What the exercise asks:
No pictures go into the copy. Write out exactly the lines below from the one containing "Sort by the Status column header" through the one containing "Screen dimensions: 465x496".

----- Excerpted data

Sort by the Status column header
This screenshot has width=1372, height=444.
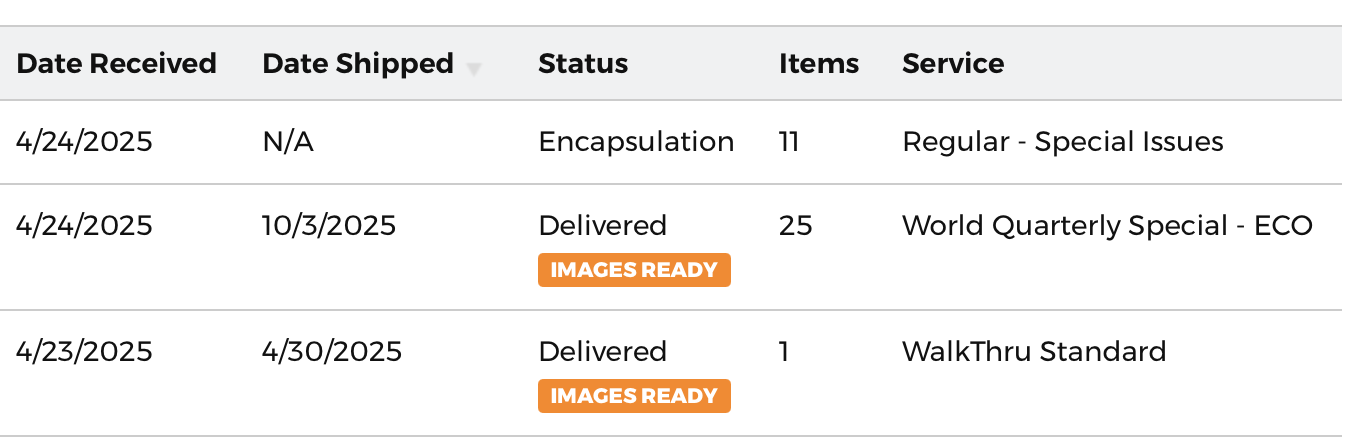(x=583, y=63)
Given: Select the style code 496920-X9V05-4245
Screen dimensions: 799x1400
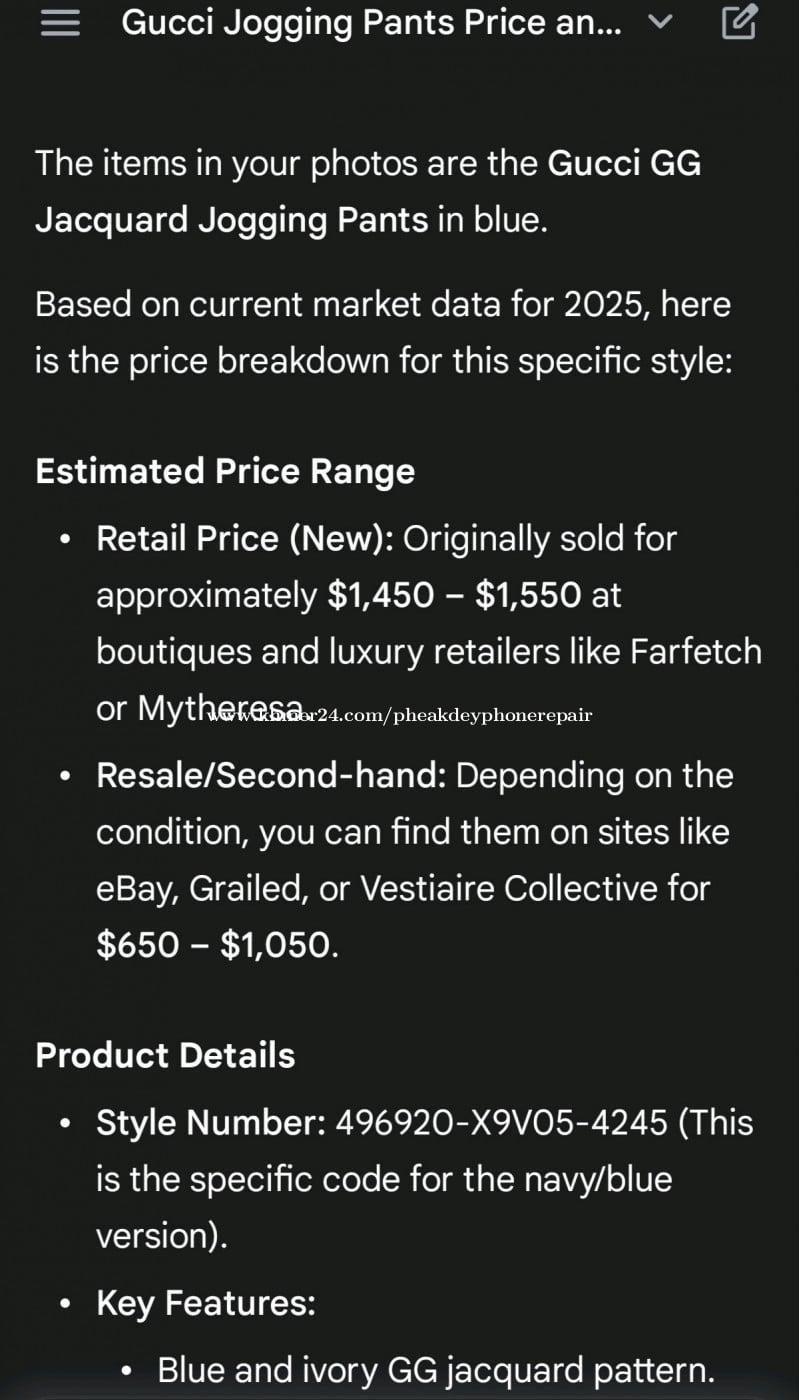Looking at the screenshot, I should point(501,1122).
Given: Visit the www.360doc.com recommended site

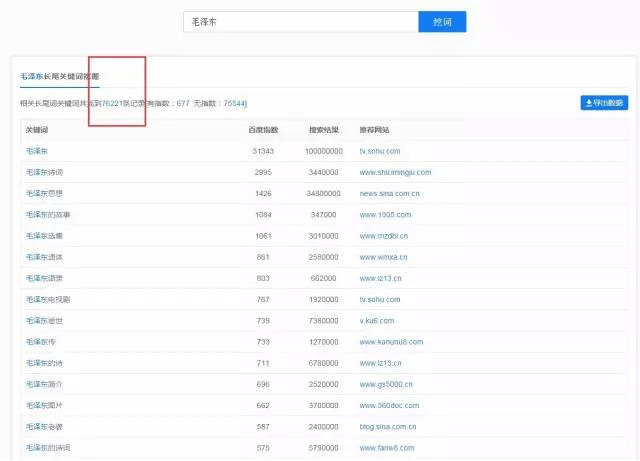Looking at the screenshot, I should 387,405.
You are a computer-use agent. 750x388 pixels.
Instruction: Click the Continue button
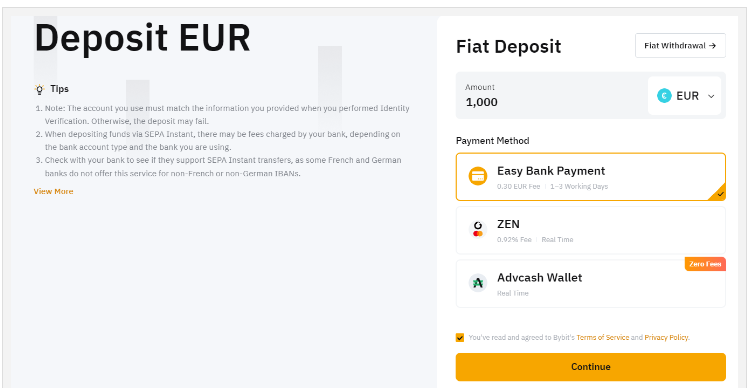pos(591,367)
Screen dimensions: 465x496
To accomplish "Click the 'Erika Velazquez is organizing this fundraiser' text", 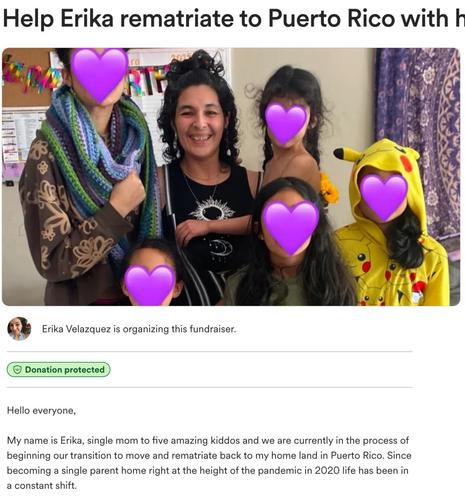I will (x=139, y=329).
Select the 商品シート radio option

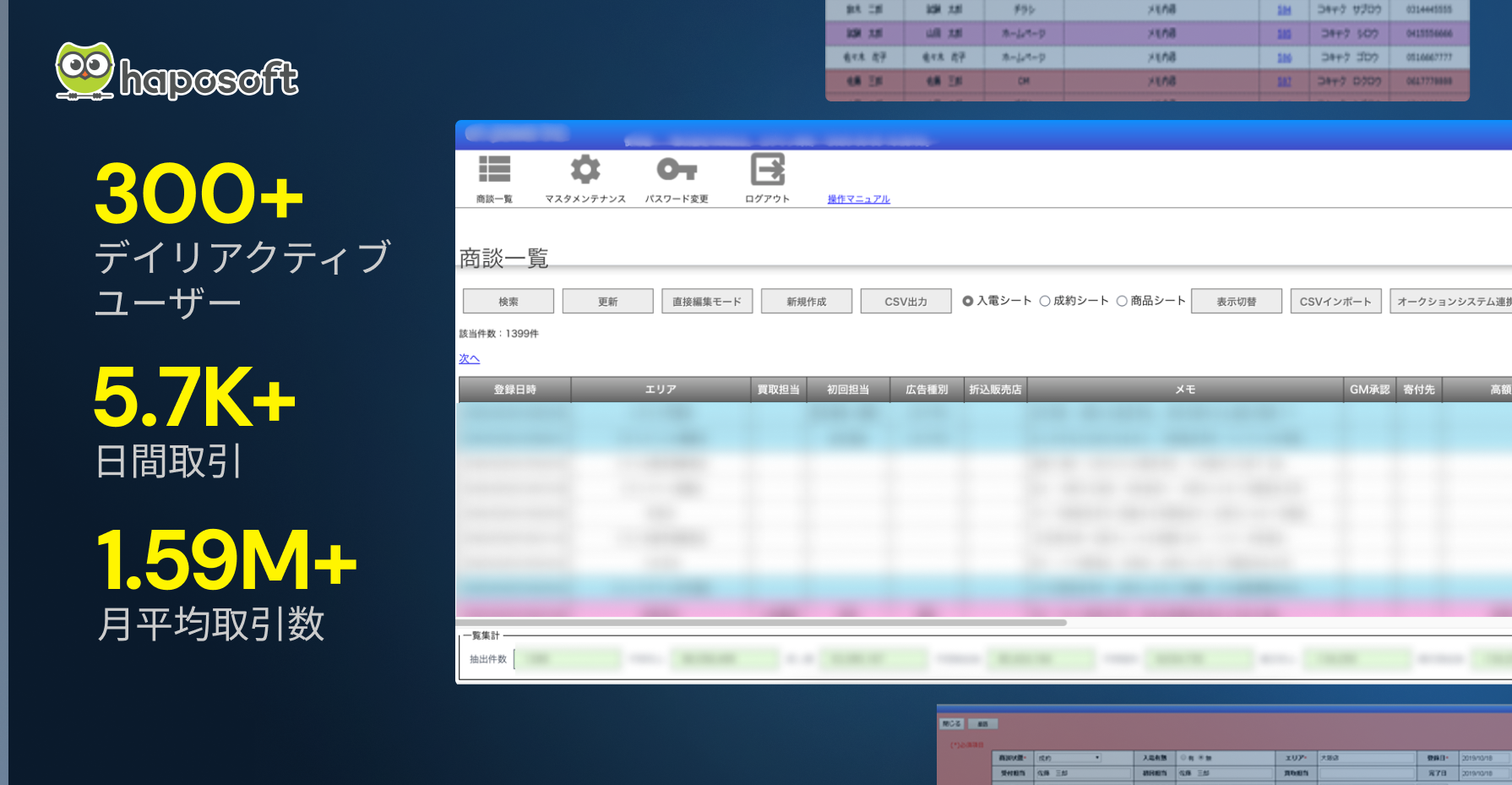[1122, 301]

----------
----- Excerpted data

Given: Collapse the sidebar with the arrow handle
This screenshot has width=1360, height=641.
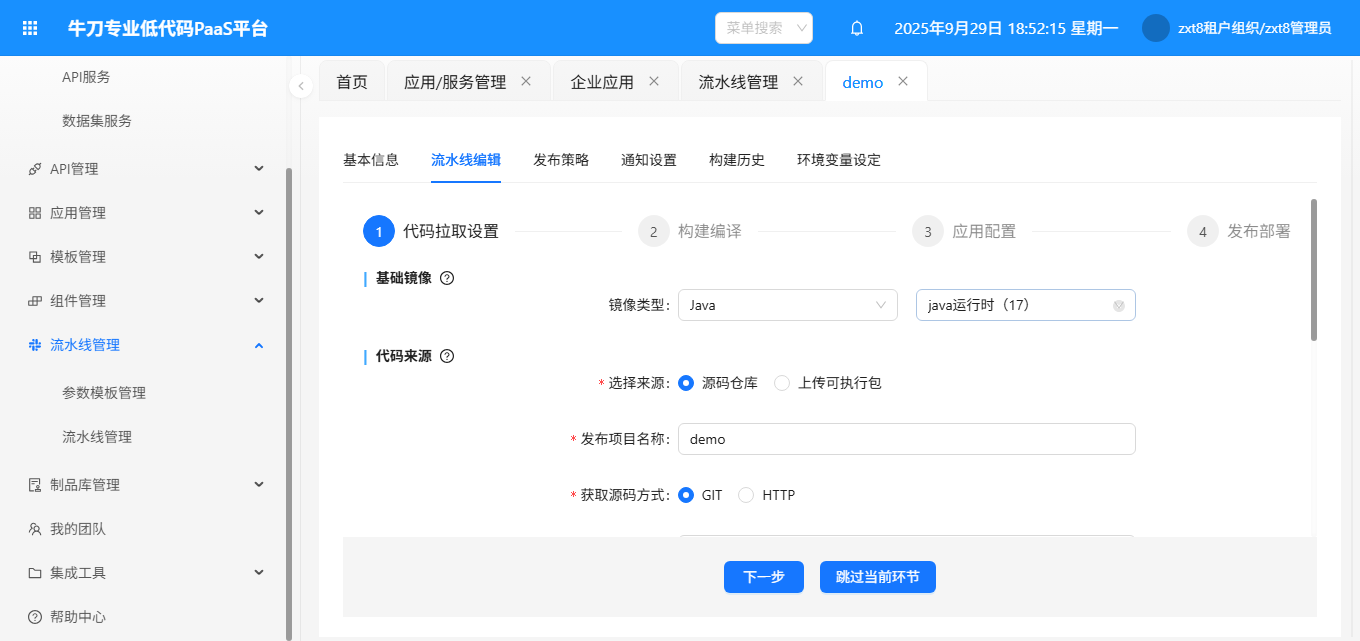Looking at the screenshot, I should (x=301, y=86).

----------

Answer box:
Sort by the Status column header
This screenshot has width=1372, height=444.
(x=583, y=63)
Given: Select the style code 496920-X9V05-4245
Screen dimensions: 799x1400
Looking at the screenshot, I should point(501,1122).
Given: Visit the www.360doc.com recommended site

Looking at the screenshot, I should 387,405.
You are a computer-use agent. 750x388 pixels.
Instruction: Click the Continue button
pos(591,367)
Screen dimensions: 465x496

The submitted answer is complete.